Could you rewrite the items from the start through the line containing "point(813,313)", swapping "Viewport" for "Display" and leaving everything else as it is?

# Data for processing start

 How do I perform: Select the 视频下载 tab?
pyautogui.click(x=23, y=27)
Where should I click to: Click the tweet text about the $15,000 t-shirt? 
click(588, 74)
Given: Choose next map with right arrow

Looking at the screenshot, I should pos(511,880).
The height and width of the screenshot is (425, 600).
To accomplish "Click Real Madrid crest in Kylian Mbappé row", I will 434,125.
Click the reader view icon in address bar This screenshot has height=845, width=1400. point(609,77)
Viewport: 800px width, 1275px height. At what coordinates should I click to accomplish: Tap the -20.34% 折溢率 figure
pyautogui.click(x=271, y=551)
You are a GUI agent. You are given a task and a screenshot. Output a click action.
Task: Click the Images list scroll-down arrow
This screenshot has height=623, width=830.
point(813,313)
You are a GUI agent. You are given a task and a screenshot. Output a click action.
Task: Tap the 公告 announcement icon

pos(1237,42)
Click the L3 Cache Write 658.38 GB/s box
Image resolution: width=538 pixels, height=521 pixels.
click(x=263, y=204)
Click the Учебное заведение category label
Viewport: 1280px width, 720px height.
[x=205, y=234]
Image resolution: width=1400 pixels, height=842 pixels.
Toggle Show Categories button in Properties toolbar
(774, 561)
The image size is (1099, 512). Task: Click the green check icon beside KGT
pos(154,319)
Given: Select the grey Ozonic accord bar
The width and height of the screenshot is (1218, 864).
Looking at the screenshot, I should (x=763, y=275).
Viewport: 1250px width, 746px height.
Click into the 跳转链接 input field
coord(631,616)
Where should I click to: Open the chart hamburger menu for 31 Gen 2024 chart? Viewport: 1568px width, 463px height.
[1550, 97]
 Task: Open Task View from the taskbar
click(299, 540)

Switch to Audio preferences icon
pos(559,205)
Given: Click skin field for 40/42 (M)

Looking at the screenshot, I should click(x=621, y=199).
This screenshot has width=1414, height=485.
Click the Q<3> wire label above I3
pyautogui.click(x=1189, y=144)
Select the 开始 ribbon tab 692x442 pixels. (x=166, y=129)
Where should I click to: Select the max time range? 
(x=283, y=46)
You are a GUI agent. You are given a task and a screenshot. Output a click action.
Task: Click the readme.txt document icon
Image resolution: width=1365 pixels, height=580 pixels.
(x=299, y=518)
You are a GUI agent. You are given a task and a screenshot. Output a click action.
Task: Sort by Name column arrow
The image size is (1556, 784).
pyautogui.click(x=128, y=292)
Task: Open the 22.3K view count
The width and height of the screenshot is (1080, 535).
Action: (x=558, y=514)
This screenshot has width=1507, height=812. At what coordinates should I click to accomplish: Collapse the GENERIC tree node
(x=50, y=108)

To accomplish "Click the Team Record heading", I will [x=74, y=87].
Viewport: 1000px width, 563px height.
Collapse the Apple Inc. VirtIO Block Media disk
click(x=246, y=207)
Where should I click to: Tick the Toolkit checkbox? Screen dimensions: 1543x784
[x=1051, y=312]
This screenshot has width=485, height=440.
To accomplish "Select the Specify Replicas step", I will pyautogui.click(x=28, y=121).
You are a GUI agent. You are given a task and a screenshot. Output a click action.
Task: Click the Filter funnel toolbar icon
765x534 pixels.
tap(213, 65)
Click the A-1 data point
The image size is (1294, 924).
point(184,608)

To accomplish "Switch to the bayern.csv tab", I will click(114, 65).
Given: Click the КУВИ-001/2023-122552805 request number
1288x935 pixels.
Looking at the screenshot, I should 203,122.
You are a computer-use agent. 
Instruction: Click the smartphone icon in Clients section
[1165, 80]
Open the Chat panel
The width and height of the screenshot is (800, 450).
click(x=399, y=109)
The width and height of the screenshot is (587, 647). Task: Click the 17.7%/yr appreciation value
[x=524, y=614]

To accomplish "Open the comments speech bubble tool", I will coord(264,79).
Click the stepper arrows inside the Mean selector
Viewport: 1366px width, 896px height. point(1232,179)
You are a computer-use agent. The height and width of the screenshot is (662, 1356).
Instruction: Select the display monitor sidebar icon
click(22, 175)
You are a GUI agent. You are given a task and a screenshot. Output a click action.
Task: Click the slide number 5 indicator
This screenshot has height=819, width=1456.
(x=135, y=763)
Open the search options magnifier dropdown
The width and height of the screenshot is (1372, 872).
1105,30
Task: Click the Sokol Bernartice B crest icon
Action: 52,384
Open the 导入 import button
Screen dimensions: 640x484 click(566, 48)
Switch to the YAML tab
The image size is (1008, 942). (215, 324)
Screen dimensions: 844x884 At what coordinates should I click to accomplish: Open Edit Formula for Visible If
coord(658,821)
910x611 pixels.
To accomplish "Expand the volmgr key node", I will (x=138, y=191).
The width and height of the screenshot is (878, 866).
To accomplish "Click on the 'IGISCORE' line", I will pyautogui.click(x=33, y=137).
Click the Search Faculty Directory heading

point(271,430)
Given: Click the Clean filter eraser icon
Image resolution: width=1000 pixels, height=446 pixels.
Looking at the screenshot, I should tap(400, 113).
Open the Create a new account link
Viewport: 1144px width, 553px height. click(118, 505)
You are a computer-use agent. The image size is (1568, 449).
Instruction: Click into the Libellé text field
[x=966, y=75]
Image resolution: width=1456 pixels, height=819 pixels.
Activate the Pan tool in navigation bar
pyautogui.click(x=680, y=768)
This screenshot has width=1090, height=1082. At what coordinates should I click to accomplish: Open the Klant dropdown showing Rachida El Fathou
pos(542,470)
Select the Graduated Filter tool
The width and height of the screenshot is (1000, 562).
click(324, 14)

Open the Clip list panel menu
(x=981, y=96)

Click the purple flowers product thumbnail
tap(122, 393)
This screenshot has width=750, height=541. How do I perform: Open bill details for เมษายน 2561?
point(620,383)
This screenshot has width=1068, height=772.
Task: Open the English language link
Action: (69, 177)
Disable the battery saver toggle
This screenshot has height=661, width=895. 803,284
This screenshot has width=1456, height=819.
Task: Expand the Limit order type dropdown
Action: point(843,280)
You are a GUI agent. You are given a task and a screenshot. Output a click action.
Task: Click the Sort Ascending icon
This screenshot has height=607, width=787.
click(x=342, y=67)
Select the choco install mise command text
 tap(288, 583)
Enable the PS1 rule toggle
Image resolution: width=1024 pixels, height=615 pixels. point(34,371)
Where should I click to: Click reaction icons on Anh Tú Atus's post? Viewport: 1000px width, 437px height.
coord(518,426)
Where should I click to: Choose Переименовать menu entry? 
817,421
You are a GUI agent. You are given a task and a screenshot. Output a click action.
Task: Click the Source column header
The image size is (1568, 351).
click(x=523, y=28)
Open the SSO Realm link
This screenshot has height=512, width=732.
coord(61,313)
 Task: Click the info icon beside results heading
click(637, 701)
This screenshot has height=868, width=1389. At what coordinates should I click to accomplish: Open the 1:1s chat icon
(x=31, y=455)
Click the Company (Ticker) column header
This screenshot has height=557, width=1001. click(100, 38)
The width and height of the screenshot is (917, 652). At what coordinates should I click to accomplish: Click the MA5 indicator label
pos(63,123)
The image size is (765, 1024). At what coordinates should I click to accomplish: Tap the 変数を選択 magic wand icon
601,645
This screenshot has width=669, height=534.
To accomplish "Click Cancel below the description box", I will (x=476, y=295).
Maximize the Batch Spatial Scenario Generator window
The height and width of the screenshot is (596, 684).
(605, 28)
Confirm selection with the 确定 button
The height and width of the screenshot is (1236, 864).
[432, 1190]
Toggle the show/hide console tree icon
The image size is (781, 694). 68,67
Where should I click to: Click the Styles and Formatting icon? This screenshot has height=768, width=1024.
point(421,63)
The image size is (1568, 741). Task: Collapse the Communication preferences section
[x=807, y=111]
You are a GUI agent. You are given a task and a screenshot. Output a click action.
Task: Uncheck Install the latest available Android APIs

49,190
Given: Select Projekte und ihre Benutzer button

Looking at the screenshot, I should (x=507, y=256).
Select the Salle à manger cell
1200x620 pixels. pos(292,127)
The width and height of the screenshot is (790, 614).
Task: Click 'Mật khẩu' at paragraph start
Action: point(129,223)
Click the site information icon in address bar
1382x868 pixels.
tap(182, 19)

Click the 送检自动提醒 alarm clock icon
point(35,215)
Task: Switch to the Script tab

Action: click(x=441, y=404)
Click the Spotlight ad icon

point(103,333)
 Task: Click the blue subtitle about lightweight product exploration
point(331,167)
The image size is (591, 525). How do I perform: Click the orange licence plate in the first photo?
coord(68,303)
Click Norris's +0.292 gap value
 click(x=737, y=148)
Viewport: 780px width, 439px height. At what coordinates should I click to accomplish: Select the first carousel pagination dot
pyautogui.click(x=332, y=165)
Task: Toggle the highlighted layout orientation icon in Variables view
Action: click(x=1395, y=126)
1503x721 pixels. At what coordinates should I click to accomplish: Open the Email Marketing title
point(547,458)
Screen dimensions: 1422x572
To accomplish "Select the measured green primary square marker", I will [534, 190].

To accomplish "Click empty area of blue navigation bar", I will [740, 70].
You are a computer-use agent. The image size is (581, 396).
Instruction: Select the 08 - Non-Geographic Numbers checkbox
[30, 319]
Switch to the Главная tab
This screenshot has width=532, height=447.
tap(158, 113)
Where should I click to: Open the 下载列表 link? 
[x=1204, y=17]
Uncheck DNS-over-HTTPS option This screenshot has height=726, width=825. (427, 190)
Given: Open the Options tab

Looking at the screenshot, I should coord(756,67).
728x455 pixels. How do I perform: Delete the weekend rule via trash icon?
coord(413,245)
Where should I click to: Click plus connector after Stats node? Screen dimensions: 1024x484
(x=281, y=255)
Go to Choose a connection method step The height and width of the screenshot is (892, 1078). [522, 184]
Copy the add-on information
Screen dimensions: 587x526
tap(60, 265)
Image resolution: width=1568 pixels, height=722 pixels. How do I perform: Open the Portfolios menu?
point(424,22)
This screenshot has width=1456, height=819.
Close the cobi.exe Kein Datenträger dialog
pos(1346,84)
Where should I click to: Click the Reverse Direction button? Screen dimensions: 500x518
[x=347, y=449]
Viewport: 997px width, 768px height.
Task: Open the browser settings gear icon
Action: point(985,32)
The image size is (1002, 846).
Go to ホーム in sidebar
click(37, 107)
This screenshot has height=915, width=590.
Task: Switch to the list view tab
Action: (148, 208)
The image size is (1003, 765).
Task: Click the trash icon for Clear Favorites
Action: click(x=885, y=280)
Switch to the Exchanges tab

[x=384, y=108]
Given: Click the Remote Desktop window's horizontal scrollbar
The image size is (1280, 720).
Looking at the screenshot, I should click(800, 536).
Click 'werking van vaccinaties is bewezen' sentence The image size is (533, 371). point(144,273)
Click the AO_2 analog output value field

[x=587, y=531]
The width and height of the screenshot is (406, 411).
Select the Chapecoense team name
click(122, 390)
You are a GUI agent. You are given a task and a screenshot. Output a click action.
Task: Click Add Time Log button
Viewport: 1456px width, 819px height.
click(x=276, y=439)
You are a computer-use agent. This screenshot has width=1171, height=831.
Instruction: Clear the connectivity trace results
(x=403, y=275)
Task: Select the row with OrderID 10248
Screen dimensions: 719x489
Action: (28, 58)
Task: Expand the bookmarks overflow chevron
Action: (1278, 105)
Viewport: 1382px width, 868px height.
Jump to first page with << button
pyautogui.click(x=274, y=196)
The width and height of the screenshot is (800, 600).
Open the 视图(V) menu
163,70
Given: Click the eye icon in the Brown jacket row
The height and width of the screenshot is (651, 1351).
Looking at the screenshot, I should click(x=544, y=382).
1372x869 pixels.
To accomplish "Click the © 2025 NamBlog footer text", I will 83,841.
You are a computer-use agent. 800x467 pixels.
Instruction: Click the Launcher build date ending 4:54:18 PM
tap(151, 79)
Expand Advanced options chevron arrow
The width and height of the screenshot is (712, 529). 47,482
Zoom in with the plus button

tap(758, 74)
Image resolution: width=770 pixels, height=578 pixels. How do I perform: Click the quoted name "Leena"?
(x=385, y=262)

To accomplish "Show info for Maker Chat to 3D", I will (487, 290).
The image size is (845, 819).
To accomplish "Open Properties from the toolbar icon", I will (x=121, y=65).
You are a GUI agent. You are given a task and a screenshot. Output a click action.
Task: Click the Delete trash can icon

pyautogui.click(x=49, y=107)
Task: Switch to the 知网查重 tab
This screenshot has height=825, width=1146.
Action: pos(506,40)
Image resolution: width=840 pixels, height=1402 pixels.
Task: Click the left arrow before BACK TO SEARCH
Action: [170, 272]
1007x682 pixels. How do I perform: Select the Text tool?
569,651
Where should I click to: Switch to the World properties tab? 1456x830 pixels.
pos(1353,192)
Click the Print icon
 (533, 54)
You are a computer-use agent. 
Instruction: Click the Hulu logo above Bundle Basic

# Data for processing end

Output of the exercise =>
 How do I perform: Select the 视频下载 tab?
pyautogui.click(x=23, y=27)
Where should I click to: Click the tweet text about the $15,000 t-shirt? 
click(588, 74)
Given: Choose next map with right arrow

Looking at the screenshot, I should pos(511,880).
The height and width of the screenshot is (425, 600).
To accomplish "Click Real Madrid crest in Kylian Mbappé row", I will 434,125.
Click the reader view icon in address bar This screenshot has height=845, width=1400. point(609,77)
Display: 800px width, 1275px height. At what coordinates should I click to accomplish: Tap the -20.34% 折溢率 figure
pyautogui.click(x=271, y=551)
You are a GUI agent. You are given a task and a screenshot. Output a click action.
Task: Click the Images list scroll-down arrow
This screenshot has height=623, width=830.
point(813,313)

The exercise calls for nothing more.